Material provided section start
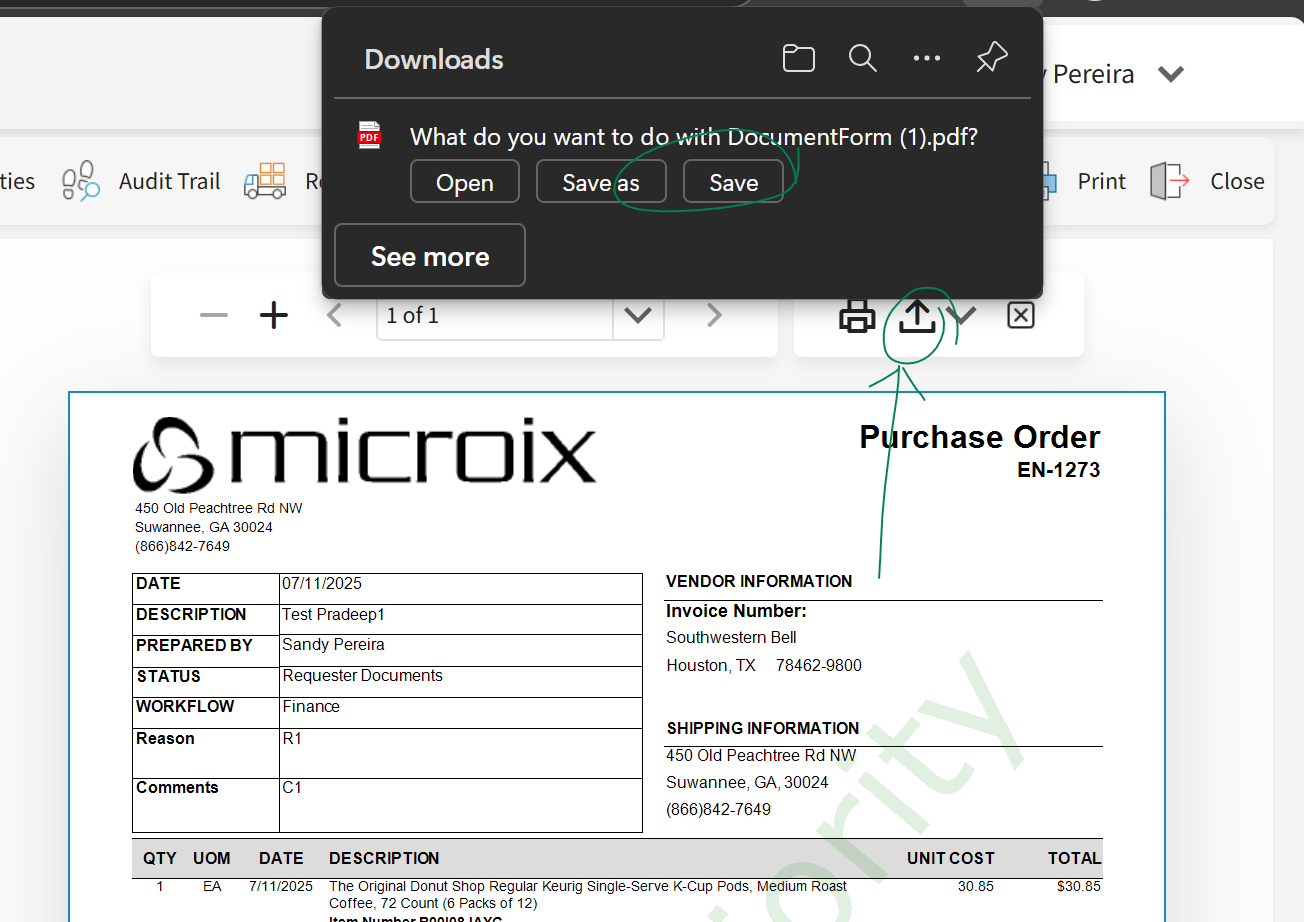Click the search downloads magnifier icon
Screen dimensions: 1304x922
click(862, 58)
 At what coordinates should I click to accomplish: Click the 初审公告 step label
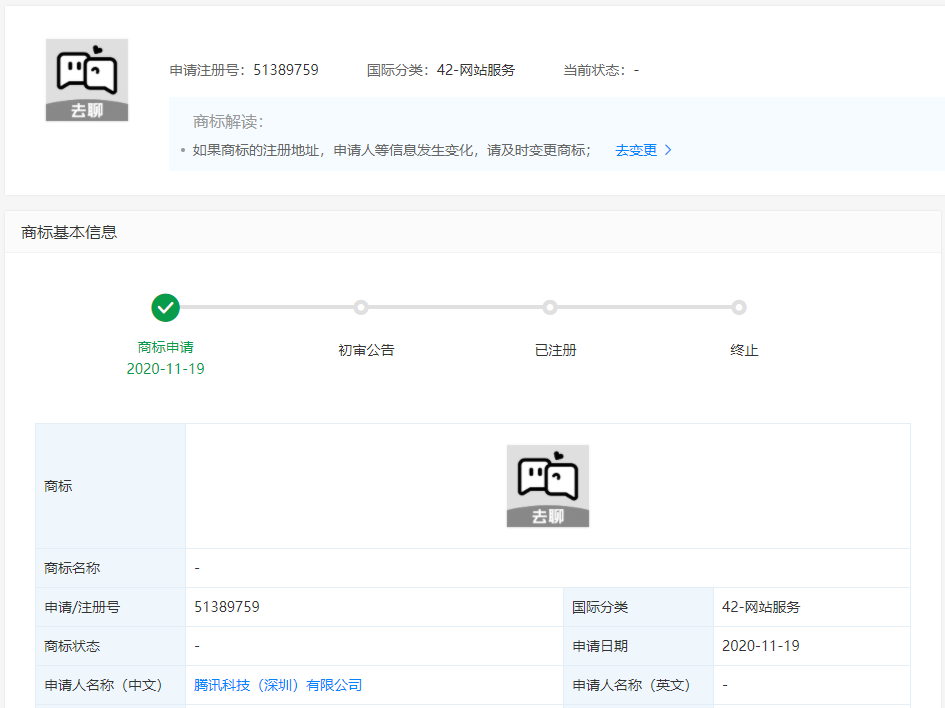pos(366,350)
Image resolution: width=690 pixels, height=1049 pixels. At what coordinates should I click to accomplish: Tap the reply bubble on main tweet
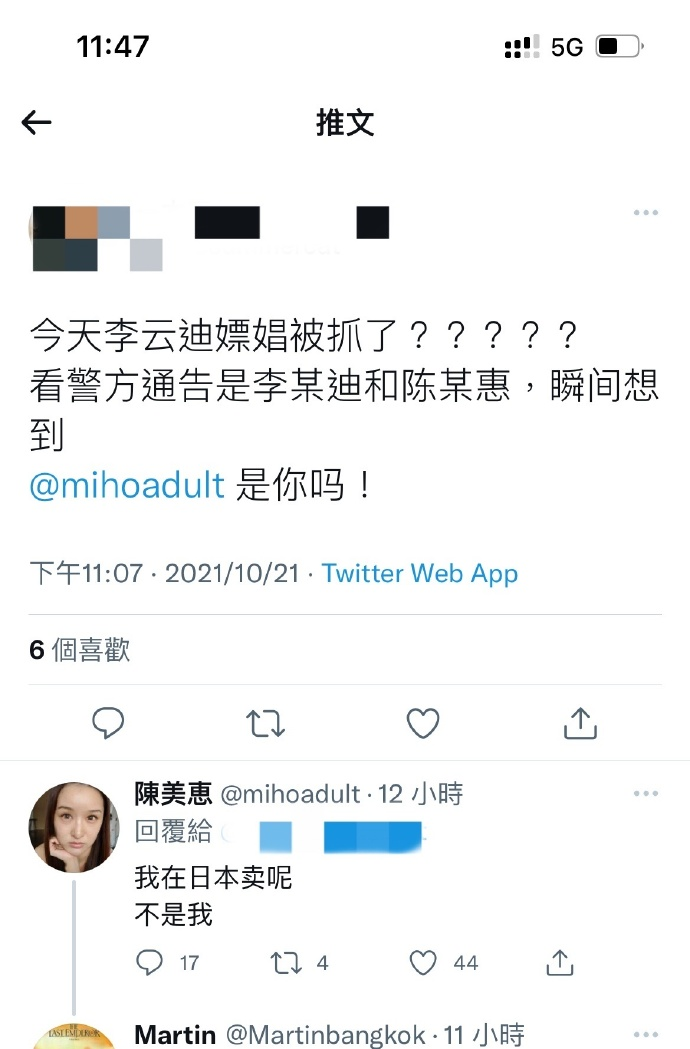click(x=108, y=723)
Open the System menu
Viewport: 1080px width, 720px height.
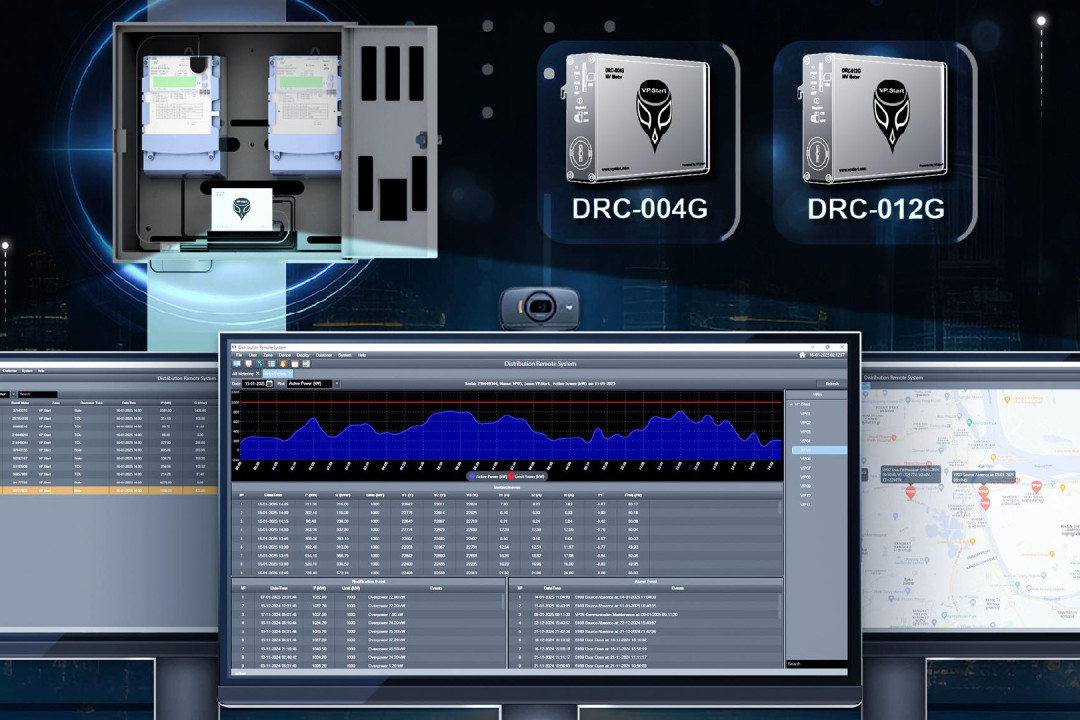click(x=345, y=355)
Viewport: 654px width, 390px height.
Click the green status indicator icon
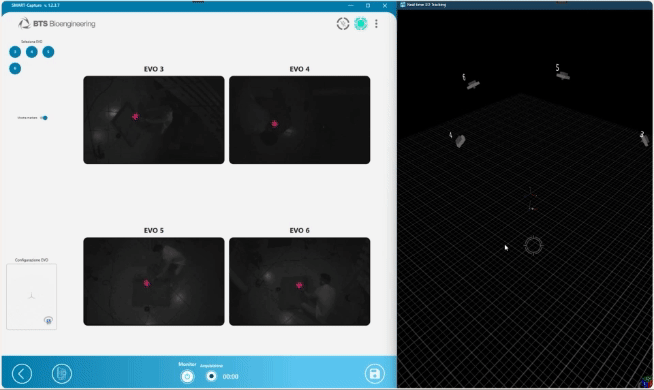(361, 24)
Material provided section end
Using the records above, reproduce exactly the lines from the line containing "At what coordinates should I click to accomplish: Click" through the last line, with both ends kept and no pictures.

 At what coordinates should I click to accomplish: Click the 初审公告 step label
pos(366,350)
Image resolution: width=690 pixels, height=1049 pixels. At what coordinates should I click to accomplish: Tap the reply bubble on main tweet
click(x=108, y=723)
Open the System menu
Viewport: 1080px width, 720px height.
click(x=345, y=355)
Viewport: 654px width, 390px height.
Click the green status indicator icon
(361, 24)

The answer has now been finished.